* WORK INSTRUCTION *
When you reach the line that holds "Where should I", start copying exactly and keep going through the final line of the data, leaving out pictures.

______________________________

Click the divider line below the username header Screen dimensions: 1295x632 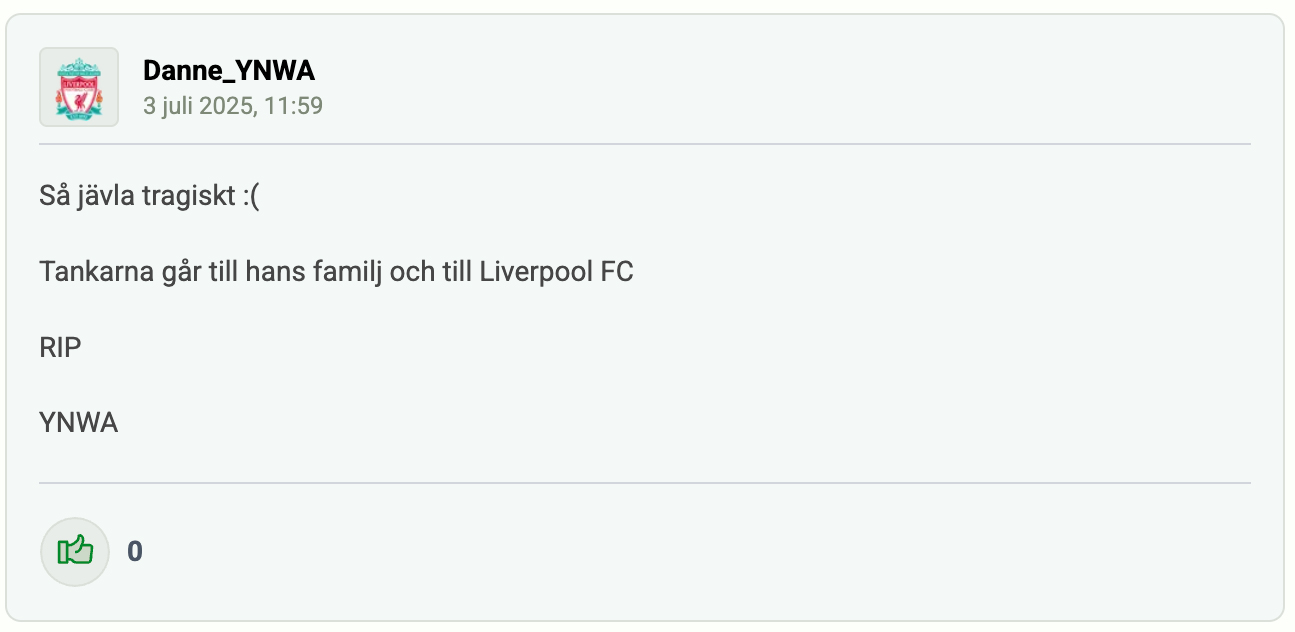pyautogui.click(x=645, y=144)
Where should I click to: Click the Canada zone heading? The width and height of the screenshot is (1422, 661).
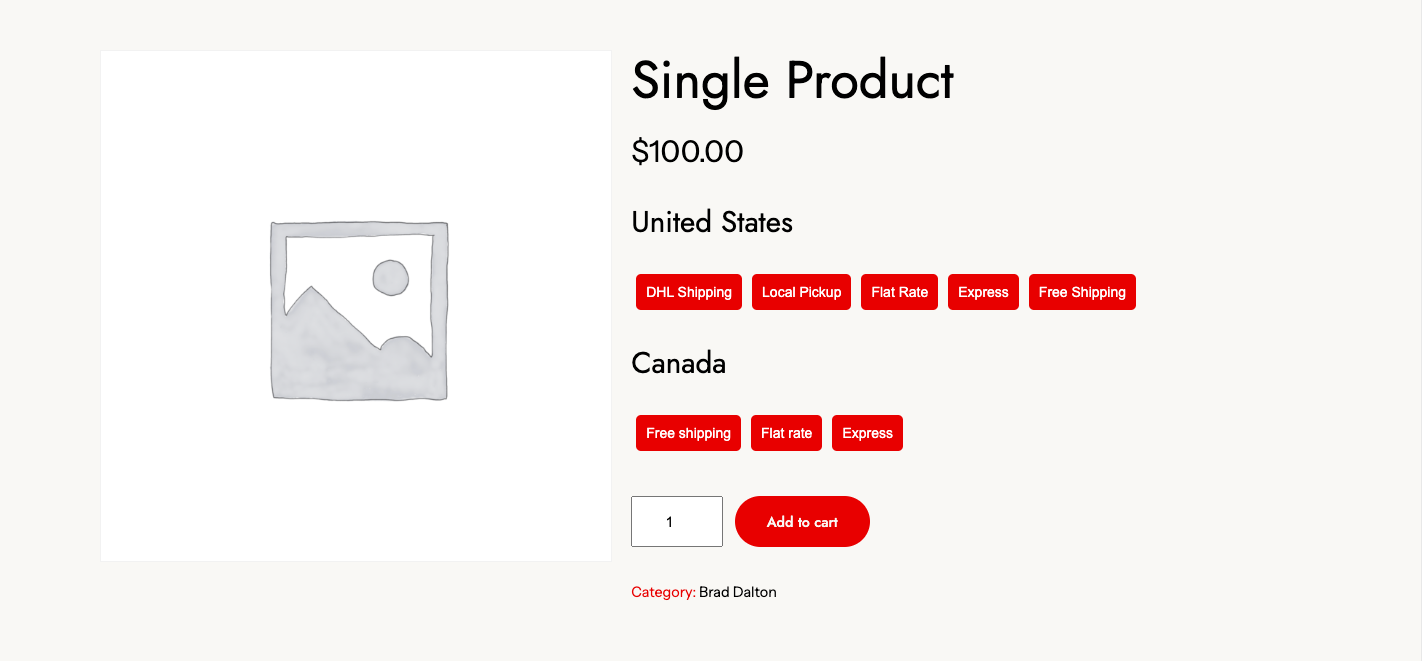pyautogui.click(x=678, y=363)
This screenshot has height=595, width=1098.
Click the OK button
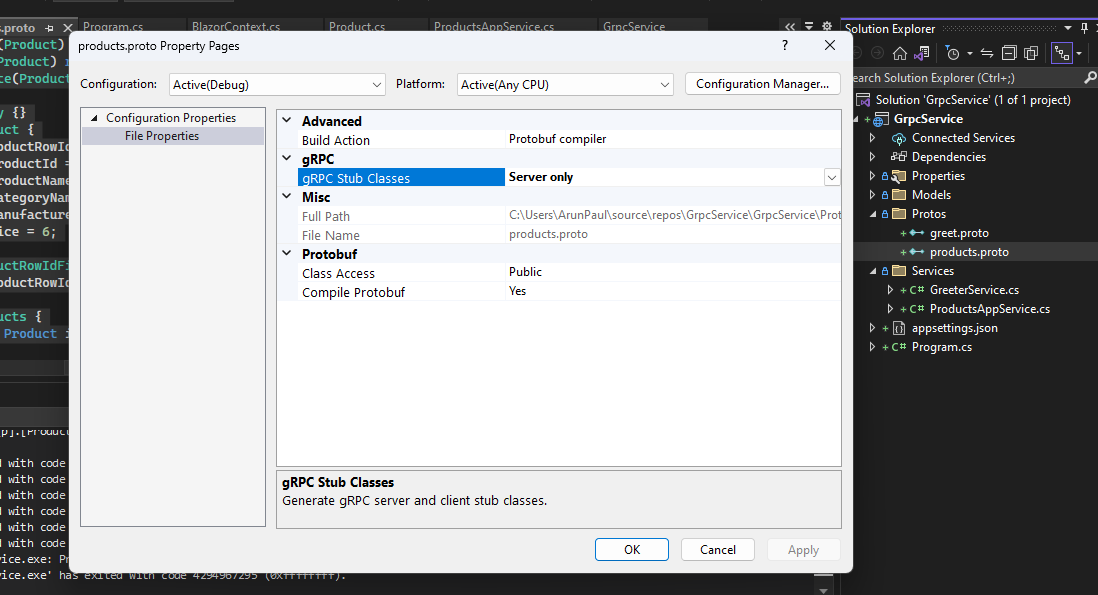coord(632,549)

______________________________

* RESPONSE BELOW *
Where should I click to: Click the Canada zone heading? The width and height of the screenshot is (1422, 661).
pyautogui.click(x=678, y=363)
This screenshot has height=595, width=1098.
Click the OK button
coord(632,549)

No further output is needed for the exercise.